Perhaps the biggest question for the bureau is whether there was the intent to “willfully” remove government documents, or whether Clinton’s situation was merely an oversight, as she has claimed.

None of the thousands of emails that Clinton handed over to the State Department were marked as classified, the government has said, but classified information can appear in unmarked emails as well.

Upon entering office, Clinton signed a nondisclosure agreement vowing to protect classified information, whether it is “marked or unmarked.”
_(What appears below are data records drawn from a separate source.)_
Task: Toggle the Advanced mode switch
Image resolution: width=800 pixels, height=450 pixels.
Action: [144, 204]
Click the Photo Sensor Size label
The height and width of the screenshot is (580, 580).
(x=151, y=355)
It matters zero whether they were marked classified. Nor does the question of “willfully” or oversight matter. The matter was disseminated via an unapproved, unsecure server in contradiction to the law. The 3rd paragraph contradicts the first. The intent is immaterial. Especially when there are thousands of emails containing classified material, many of which would cause trouble for Hillary and her staff if they had been using the State Dept email server, because they should never have been put in any email transmission to start.

The final three are

  • How much will the FBI say? This is in regards to what the FBI might release on the case regardless of whether it goes forward or the DOJ spikes it.
  • Was the server secure? Hillary and company won’t say. The Intelligence community is pretty sure it was hacked, at least in transmission.
  • Will Clinton’s other 30,000 emails ever see the light of day? In other words, how many of the deleted emails were recoverable by the FBI, which could potentially cause Hillary a lot of problems if they weren’t “personal in nature”.

The two biggest questions not directly asked are whether the FBI will look at the statutes and refer this to the DOJ, and citizens have been prosecuted for much less, and whether the DOJ will spike the asked for indictment. We will surely soon see. The very fact is that if this was a lower level government employee, they’d already be under indictment, and would most likely have already been prosecuted and serving time.